Currently it is slowly becoming reasonably complete. Implemented are:
error handling basic function complex numbers polynomials special functions vectors matrices permutations (incomplete) combinations BLAS linear algebra eigensystems numerical integration random number generators quasi random number generators probability distributions Monte Carlo integration ordinary differential equations numerical integration Chebyshev approximations one dimensional root finding one dimensional minimization multidimensional root finding multidimensional minimization
License
GPL v.3, see LICENSE.txt
Installation
There is a (somewhat experimental) setup.py script in the top-level directory.
Alternatively, just copy the ctypesGsl directory to
/usr/local/lib/python2.5/site-packages/
or wherever you keep your local python packages. You’re ready to go:
>>> import ctypesGsl >>> ctypesGsl.expm1(1) 1.7182818284590451
the test_cgsl.py file contains some examples based on GSL tests.
Design
The idea is that the package should be usable like a standard python library. The low level functions are thus often wrapped in python functions which try to hide some of the complexity.
The higher level interface does error handling (exceptions are raised if return value is not GSL_SUCCESS), and tries to make common usage easy, e.g. gsl_complex numbers can be used just as standard Python complex numbers, tries to allocate integration workspace of reasonable size if none is provided, etc.
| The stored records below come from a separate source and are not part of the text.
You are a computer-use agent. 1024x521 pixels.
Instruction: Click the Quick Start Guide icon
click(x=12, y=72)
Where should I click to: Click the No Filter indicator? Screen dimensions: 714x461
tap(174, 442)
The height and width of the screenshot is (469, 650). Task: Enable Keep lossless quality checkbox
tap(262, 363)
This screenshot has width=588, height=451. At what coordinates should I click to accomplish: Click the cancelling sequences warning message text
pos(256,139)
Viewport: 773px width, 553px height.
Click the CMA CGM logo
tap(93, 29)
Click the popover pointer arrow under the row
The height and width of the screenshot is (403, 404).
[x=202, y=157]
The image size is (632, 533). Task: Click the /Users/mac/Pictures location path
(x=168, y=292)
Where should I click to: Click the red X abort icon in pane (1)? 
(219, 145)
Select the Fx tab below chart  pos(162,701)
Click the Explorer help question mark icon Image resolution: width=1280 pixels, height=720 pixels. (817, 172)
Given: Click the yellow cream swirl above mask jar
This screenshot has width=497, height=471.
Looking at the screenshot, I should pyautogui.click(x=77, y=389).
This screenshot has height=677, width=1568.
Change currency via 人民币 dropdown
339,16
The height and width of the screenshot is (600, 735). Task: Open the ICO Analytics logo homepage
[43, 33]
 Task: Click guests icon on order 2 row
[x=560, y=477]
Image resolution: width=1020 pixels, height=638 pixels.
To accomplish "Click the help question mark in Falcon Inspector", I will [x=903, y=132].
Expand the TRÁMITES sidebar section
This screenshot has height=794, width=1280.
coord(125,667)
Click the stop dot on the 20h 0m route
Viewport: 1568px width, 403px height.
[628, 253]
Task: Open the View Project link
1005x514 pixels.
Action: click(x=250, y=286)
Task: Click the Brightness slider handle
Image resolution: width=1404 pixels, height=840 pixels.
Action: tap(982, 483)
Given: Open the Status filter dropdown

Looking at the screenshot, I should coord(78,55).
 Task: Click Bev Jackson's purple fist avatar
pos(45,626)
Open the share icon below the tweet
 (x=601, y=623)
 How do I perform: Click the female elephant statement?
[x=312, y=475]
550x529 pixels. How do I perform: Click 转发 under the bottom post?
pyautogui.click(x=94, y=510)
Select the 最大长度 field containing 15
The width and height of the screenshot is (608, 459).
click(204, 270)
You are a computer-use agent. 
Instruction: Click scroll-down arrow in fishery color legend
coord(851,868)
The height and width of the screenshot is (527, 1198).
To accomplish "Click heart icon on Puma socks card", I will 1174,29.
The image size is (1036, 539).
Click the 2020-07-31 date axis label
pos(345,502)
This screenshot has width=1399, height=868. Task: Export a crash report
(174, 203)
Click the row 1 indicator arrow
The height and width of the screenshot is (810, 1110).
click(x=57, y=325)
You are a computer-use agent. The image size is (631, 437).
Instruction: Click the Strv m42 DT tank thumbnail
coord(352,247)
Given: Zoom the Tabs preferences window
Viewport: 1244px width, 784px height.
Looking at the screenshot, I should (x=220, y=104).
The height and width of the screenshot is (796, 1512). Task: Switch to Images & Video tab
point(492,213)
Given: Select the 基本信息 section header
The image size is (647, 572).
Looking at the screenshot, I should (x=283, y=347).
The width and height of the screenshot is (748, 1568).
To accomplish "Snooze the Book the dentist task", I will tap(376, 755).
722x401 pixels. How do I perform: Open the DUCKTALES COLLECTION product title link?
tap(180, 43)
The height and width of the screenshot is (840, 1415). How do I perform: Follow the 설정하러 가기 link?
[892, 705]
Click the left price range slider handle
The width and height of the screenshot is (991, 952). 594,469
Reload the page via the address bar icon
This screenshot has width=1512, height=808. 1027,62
See the test_cgsl.py file for examples.
Error handling
There are two ways to check for errors in GSL: internal error handler, and return values. ctypesGsl handles both. The return values are automatically checked and (by default) an exception is raised if the return value indicates an error.
Unfortunately ctypes does not propagate exceptions raised inside callback functions to the main thread, so if an exception is raised in the internal error handler, a backtrace is printed but the program continues. Internal GSL error handler is thus (by default) redefined to only print a warning message.
Both internal and return value error handlers can be redefined.
Documentation
None at the moment. See test_cgsl.py file for usage examples.